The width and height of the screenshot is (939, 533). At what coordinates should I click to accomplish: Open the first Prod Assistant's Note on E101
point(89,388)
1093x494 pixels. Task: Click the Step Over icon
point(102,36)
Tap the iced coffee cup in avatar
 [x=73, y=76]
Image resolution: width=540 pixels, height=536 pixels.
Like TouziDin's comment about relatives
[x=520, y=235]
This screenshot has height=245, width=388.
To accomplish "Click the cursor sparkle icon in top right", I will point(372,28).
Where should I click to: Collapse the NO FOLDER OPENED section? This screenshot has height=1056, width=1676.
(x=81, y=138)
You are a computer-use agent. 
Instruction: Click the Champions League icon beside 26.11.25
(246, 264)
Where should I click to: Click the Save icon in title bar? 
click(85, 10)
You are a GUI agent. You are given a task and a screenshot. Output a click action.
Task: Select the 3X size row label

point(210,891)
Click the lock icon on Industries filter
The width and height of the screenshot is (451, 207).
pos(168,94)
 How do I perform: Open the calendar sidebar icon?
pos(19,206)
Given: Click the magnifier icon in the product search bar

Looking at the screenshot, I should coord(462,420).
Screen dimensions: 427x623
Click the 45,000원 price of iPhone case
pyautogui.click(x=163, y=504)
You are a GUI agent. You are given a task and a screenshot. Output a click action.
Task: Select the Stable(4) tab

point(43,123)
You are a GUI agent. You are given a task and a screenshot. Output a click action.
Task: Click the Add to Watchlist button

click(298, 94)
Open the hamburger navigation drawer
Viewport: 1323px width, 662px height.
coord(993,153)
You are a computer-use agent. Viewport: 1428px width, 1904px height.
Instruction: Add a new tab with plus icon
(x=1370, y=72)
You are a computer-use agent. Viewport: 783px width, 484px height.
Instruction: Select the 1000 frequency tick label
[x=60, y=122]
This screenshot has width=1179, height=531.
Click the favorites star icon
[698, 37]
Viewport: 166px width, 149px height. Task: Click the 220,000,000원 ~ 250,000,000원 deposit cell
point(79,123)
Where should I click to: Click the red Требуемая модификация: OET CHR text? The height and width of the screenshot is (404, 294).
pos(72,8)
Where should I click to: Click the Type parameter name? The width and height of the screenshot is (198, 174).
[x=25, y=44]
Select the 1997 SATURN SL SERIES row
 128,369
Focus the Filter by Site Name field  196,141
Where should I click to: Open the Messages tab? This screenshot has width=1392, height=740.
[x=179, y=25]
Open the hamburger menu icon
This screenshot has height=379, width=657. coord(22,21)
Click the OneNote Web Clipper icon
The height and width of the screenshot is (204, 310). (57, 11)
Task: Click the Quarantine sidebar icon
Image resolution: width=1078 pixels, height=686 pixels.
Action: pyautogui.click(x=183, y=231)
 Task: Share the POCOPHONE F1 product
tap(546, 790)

━━━

**Work to complete**
Retype the listing exactly, in full.

**Response to the exercise**
The width and height of the screenshot is (939, 533). At what coordinates should I click to accomplish: Open the first Prod Assistant's Note on E101
point(89,388)
1093x494 pixels. Task: Click the Step Over icon
point(102,36)
Tap the iced coffee cup in avatar
 [x=73, y=76]
Image resolution: width=540 pixels, height=536 pixels.
Like TouziDin's comment about relatives
[x=520, y=235]
This screenshot has height=245, width=388.
To accomplish "Click the cursor sparkle icon in top right", I will point(372,28).
Where should I click to: Collapse the NO FOLDER OPENED section? This screenshot has height=1056, width=1676.
(x=81, y=138)
You are a computer-use agent. 
Instruction: Click the Champions League icon beside 26.11.25
(246, 264)
Where should I click to: Click the Save icon in title bar? 
click(85, 10)
You are a GUI agent. You are given a task and a screenshot. Output a click action.
Task: Select the 3X size row label

point(210,891)
Click the lock icon on Industries filter
The width and height of the screenshot is (451, 207).
pos(168,94)
 How do I perform: Open the calendar sidebar icon?
pos(19,206)
Given: Click the magnifier icon in the product search bar

Looking at the screenshot, I should coord(462,420).
Screen dimensions: 427x623
Click the 45,000원 price of iPhone case
pyautogui.click(x=163, y=504)
You are a GUI agent. You are given a task and a screenshot. Output a click action.
Task: Select the Stable(4) tab

point(43,123)
You are a GUI agent. You are given a task and a screenshot. Output a click action.
Task: Click the Add to Watchlist button

click(298, 94)
Open the hamburger navigation drawer
Viewport: 1323px width, 662px height.
coord(993,153)
You are a computer-use agent. Viewport: 1428px width, 1904px height.
Instruction: Add a new tab with plus icon
(x=1370, y=72)
You are a computer-use agent. Viewport: 783px width, 484px height.
Instruction: Select the 1000 frequency tick label
[x=60, y=122]
This screenshot has width=1179, height=531.
Click the favorites star icon
[698, 37]
Viewport: 166px width, 149px height. Task: Click the 220,000,000원 ~ 250,000,000원 deposit cell
point(79,123)
Where should I click to: Click the red Требуемая модификация: OET CHR text? The height and width of the screenshot is (404, 294).
pos(72,8)
Where should I click to: Click the Type parameter name? The width and height of the screenshot is (198, 174).
[x=25, y=44]
Select the 1997 SATURN SL SERIES row
 128,369
Focus the Filter by Site Name field  196,141
Where should I click to: Open the Messages tab? This screenshot has width=1392, height=740.
[x=179, y=25]
Open the hamburger menu icon
This screenshot has height=379, width=657. coord(22,21)
Click the OneNote Web Clipper icon
The height and width of the screenshot is (204, 310). (57, 11)
Task: Click the Quarantine sidebar icon
Image resolution: width=1078 pixels, height=686 pixels.
Action: pyautogui.click(x=183, y=231)
 Task: Share the POCOPHONE F1 product
tap(546, 790)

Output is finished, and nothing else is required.